Magnolol,
honokiol, and
obovatol are well-known bioactive constituents of the bark of Magnolia officinalis and have been used as traditional Chinese medicines for the treatment of neurosis, anxiety, and
stroke. We recently isolated novel active compound (named 4-O-methylhonokiol) from the
ethanol extract of Magnolia officinalis. The present study aimed to test two different doses of
ethanol extracts of Magnolia officinalis (5 and 10 mg/kg/mouse, p.o., 1 week) and
4-O-methylhonokiol (0.75 and 1.5 mg/kg/mouse, p.o., 1 week) administered for 7 days on memory impairment induced by
scopolamine (1 mg/kg
body weight i.p.) in mice.
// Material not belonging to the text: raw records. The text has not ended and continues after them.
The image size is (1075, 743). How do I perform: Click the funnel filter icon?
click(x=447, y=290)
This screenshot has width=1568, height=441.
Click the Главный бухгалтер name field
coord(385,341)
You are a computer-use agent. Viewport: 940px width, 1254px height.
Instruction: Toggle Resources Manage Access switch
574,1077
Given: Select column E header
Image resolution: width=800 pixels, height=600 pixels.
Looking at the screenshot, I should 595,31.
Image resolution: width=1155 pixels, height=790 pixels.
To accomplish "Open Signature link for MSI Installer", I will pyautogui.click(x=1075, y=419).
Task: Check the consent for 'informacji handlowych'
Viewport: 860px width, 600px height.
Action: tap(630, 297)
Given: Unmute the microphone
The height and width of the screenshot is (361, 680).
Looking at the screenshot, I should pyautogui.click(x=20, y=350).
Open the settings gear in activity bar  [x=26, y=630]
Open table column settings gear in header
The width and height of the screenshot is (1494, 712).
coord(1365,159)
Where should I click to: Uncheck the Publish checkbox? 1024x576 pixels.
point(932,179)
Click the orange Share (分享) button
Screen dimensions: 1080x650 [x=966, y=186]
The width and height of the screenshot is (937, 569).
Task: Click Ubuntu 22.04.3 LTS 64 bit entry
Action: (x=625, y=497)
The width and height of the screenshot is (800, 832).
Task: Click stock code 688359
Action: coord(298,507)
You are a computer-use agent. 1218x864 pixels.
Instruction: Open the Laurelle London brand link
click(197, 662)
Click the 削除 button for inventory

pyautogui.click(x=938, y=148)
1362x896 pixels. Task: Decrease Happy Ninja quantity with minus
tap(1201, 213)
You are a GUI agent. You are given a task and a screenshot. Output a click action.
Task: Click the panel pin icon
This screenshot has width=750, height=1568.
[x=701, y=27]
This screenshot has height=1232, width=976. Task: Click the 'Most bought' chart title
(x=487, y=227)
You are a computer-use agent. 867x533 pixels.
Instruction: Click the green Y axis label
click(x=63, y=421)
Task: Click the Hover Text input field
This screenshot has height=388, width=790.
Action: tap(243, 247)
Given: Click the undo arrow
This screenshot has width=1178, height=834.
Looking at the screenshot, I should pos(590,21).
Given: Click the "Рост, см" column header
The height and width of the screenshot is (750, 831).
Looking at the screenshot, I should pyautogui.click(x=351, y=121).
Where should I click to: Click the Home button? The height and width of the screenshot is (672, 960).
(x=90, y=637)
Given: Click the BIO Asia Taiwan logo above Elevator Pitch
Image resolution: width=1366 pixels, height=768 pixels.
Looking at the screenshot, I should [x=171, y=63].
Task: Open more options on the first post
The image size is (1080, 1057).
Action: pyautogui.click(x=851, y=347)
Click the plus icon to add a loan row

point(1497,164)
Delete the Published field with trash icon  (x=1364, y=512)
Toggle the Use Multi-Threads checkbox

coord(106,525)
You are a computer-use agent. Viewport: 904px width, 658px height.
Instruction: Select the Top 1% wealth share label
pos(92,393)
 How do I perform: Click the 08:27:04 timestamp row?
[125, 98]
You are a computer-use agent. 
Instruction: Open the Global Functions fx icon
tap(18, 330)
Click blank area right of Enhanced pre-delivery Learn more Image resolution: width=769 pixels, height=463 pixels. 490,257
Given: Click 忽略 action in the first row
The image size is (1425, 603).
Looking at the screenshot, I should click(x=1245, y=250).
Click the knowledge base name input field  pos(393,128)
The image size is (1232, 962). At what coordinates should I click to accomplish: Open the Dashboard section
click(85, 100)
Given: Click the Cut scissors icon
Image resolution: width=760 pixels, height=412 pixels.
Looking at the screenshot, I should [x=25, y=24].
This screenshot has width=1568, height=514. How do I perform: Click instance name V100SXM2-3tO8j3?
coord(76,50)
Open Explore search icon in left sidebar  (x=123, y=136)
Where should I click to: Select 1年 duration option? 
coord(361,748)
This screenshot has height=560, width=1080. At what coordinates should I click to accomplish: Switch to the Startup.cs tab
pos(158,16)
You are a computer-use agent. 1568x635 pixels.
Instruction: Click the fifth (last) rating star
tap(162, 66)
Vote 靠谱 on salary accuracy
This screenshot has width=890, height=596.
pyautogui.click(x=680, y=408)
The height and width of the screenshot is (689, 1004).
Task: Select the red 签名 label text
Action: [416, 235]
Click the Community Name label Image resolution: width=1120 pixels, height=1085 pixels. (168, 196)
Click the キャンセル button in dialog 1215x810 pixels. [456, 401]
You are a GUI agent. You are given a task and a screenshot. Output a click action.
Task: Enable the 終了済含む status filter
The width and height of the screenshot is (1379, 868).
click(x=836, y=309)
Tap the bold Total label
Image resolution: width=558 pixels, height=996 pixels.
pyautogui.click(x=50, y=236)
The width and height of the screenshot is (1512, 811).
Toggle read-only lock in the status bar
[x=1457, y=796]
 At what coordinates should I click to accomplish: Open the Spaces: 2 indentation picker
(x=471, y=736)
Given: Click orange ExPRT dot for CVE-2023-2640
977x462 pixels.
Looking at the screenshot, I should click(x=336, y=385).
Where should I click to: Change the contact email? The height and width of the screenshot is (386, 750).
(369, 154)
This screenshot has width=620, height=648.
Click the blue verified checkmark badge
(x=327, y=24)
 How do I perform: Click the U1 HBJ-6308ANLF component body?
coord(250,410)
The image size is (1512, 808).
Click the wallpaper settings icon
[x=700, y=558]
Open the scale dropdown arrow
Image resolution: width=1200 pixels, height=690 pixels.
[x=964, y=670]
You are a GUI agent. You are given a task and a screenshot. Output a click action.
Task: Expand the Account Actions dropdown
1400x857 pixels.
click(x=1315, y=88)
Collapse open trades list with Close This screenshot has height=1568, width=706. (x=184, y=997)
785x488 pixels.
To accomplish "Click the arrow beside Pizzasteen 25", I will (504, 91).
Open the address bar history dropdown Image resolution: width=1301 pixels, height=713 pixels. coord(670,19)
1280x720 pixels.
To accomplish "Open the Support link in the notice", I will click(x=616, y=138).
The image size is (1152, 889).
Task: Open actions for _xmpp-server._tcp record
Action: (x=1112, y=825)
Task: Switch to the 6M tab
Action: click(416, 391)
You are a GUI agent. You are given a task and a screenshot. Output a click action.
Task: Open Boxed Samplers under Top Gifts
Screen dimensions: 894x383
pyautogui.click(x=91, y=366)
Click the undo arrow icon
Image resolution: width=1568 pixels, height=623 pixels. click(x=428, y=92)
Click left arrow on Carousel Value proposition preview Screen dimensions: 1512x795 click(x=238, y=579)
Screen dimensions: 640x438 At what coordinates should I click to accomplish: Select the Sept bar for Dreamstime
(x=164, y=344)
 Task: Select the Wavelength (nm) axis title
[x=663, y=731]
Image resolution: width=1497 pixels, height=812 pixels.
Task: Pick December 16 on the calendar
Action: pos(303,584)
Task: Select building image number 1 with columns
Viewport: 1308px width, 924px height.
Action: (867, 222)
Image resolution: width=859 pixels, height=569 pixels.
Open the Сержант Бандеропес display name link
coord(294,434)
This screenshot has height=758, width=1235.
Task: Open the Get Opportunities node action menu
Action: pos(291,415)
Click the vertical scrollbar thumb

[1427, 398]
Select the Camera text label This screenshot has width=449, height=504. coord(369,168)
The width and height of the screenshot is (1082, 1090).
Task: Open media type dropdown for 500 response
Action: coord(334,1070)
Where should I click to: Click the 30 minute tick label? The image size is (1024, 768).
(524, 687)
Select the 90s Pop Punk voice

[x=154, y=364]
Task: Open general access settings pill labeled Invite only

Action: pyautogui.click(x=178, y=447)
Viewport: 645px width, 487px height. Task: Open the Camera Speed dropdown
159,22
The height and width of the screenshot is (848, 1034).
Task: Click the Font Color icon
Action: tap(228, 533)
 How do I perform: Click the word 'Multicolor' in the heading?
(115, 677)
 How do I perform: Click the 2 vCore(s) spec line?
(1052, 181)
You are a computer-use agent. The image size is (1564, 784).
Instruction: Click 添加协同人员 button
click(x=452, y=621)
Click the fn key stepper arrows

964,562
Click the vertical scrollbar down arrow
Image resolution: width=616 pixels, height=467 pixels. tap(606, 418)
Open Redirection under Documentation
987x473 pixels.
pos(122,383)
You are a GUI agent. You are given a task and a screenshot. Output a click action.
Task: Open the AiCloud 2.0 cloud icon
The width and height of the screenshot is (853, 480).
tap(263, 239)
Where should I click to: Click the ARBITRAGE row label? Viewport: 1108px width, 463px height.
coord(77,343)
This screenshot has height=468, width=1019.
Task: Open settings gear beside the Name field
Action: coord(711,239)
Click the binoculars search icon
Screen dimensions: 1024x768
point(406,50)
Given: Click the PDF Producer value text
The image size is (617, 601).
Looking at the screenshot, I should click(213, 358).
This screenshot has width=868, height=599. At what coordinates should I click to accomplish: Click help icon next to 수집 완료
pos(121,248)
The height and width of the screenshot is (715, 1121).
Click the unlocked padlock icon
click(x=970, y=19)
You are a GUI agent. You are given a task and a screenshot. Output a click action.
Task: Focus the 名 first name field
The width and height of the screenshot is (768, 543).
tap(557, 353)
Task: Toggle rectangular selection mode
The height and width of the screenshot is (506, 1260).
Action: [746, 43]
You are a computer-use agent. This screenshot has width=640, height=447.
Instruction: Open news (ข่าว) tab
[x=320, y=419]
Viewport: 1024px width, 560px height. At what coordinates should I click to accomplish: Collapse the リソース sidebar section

Memory and learning were evaluated using the Morris water maze and the step-down avoidance test. Both the
ethanol extract of Magnolia officinalis and
4-O-methylhonokiol prevented memory impairment induced by
scopolamine in a dose-dependent manner. The
ethanol extract of Magnolia officinalis and
4-O-methylhonokiol also dose-dependently attenuated the
scopolamine-induced increase of
acetylcholinesterase (AChE) activity in the cortex and hippocampus of mice, and inhibited AChE activity in vitro with IC(50) (12 nM). This study, therefore, suggests that the
ethanol extract of Magnolia officinalis and its major ingredient,
4-O-methylhonokiol, may be useful for the prevention of the development or progression of AD.